Record list:
■ ■ ■ ■

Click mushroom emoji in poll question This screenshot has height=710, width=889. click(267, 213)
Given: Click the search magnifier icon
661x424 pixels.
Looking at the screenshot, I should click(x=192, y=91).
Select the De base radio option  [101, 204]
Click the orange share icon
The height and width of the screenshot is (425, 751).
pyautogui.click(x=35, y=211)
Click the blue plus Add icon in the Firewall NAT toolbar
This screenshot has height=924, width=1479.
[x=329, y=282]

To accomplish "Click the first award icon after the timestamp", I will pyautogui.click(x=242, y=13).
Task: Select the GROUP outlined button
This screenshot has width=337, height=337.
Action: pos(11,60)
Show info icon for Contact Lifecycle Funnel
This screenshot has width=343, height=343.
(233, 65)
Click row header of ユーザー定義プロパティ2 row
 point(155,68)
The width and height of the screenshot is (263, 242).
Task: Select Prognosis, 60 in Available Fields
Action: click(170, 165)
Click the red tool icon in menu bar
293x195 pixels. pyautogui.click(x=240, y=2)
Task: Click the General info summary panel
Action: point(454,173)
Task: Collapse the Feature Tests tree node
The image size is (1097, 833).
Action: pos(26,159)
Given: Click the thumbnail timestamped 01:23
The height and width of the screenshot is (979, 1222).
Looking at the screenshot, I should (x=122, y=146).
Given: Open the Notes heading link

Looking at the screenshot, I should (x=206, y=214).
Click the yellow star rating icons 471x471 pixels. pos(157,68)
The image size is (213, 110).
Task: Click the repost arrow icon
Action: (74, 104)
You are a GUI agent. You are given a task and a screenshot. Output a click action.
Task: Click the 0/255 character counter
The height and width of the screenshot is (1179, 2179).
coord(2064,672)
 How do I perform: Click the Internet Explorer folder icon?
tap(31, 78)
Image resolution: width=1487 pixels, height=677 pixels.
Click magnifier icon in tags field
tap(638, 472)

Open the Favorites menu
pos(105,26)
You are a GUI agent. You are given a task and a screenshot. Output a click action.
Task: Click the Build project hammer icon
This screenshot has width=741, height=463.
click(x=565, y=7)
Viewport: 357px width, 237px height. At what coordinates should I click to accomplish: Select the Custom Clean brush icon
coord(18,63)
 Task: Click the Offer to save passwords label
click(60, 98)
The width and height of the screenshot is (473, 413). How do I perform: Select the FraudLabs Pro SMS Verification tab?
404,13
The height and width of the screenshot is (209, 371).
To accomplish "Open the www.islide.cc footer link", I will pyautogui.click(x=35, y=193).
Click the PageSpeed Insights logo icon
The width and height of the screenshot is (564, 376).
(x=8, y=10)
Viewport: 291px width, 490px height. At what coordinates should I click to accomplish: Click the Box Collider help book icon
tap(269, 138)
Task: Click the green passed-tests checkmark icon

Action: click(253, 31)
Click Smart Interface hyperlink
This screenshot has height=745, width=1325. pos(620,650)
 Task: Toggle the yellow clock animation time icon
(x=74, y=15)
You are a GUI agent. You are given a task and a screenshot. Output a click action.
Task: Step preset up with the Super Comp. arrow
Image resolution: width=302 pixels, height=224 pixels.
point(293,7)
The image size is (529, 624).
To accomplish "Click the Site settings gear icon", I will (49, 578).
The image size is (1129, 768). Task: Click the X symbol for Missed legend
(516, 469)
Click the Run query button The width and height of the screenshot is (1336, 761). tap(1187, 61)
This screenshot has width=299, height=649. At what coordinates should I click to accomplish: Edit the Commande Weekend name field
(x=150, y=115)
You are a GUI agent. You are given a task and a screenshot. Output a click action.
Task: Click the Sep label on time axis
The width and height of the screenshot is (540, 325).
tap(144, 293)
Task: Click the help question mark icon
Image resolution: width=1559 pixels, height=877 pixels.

■ ■ ■ ■

Requirements:
Lay out the rows above as a numbered list, leaving out the blank lines.

Task response:
1. Click mushroom emoji in poll question This screenshot has height=710, width=889. click(267, 213)
2. Given: Click the search magnifier icon
3. 661x424 pixels.
4. Looking at the screenshot, I should click(x=192, y=91).
5. Select the De base radio option  [101, 204]
6. Click the orange share icon
7. The height and width of the screenshot is (425, 751).
8. pyautogui.click(x=35, y=211)
9. Click the blue plus Add icon in the Firewall NAT toolbar
10. This screenshot has height=924, width=1479.
11. [x=329, y=282]
12. To accomplish "Click the first award icon after the timestamp", I will pyautogui.click(x=242, y=13).
13. Task: Select the GROUP outlined button
14. This screenshot has width=337, height=337.
15. Action: pos(11,60)
16. Show info icon for Contact Lifecycle Funnel
17. This screenshot has width=343, height=343.
18. (233, 65)
19. Click row header of ユーザー定義プロパティ2 row
20.  point(155,68)
21. The width and height of the screenshot is (263, 242).
22. Task: Select Prognosis, 60 in Available Fields
23. Action: click(170, 165)
24. Click the red tool icon in menu bar
25. 293x195 pixels. pyautogui.click(x=240, y=2)
26. Task: Click the General info summary panel
27. Action: point(454,173)
28. Task: Collapse the Feature Tests tree node
29. The image size is (1097, 833).
30. Action: pos(26,159)
31. Given: Click the thumbnail timestamped 01:23
32. The height and width of the screenshot is (979, 1222).
33. Looking at the screenshot, I should (x=122, y=146).
34. Given: Open the Notes heading link
35. Looking at the screenshot, I should (x=206, y=214).
36. Click the yellow star rating icons 471x471 pixels. pos(157,68)
37. The image size is (213, 110).
38. Task: Click the repost arrow icon
39. Action: (74, 104)
40. You are a GUI agent. You are given a task and a screenshot. Output a click action.
41. Task: Click the 0/255 character counter
42. The height and width of the screenshot is (1179, 2179).
43. coord(2064,672)
44.  How do I perform: Click the Internet Explorer folder icon?
45. tap(31, 78)
46. Image resolution: width=1487 pixels, height=677 pixels.
47. Click magnifier icon in tags field
48. tap(638, 472)
49. Open the Favorites menu
50. pos(105,26)
51. You are a GUI agent. You are given a task and a screenshot. Output a click action.
52. Task: Click the Build project hammer icon
53. This screenshot has width=741, height=463.
54. click(x=565, y=7)
55. Viewport: 357px width, 237px height. At what coordinates should I click to accomplish: Select the Custom Clean brush icon
56. coord(18,63)
57.  Task: Click the Offer to save passwords label
58. click(60, 98)
59. The width and height of the screenshot is (473, 413). How do I perform: Select the FraudLabs Pro SMS Verification tab?
60. 404,13
61. The height and width of the screenshot is (209, 371).
62. To accomplish "Open the www.islide.cc footer link", I will pyautogui.click(x=35, y=193).
63. Click the PageSpeed Insights logo icon
64. The width and height of the screenshot is (564, 376).
65. (x=8, y=10)
66. Viewport: 291px width, 490px height. At what coordinates should I click to accomplish: Click the Box Collider help book icon
67. tap(269, 138)
68. Task: Click the green passed-tests checkmark icon
69. Action: click(253, 31)
70. Click Smart Interface hyperlink
71. This screenshot has height=745, width=1325. pos(620,650)
72.  Task: Toggle the yellow clock animation time icon
73. (x=74, y=15)
74. You are a GUI agent. You are given a task and a screenshot. Output a click action.
75. Task: Step preset up with the Super Comp. arrow
76. Image resolution: width=302 pixels, height=224 pixels.
77. point(293,7)
78. The image size is (529, 624).
79. To accomplish "Click the Site settings gear icon", I will (49, 578).
80. The image size is (1129, 768). Task: Click the X symbol for Missed legend
81. (516, 469)
82. Click the Run query button The width and height of the screenshot is (1336, 761). tap(1187, 61)
83. This screenshot has width=299, height=649. At what coordinates should I click to accomplish: Edit the Commande Weekend name field
84. (x=150, y=115)
85. You are a GUI agent. You are given a task and a screenshot. Output a click action.
86. Task: Click the Sep label on time axis
87. The width and height of the screenshot is (540, 325).
88. tap(144, 293)
89. Task: Click the help question mark icon
90. Image resolution: width=1559 pixels, height=877 pixels.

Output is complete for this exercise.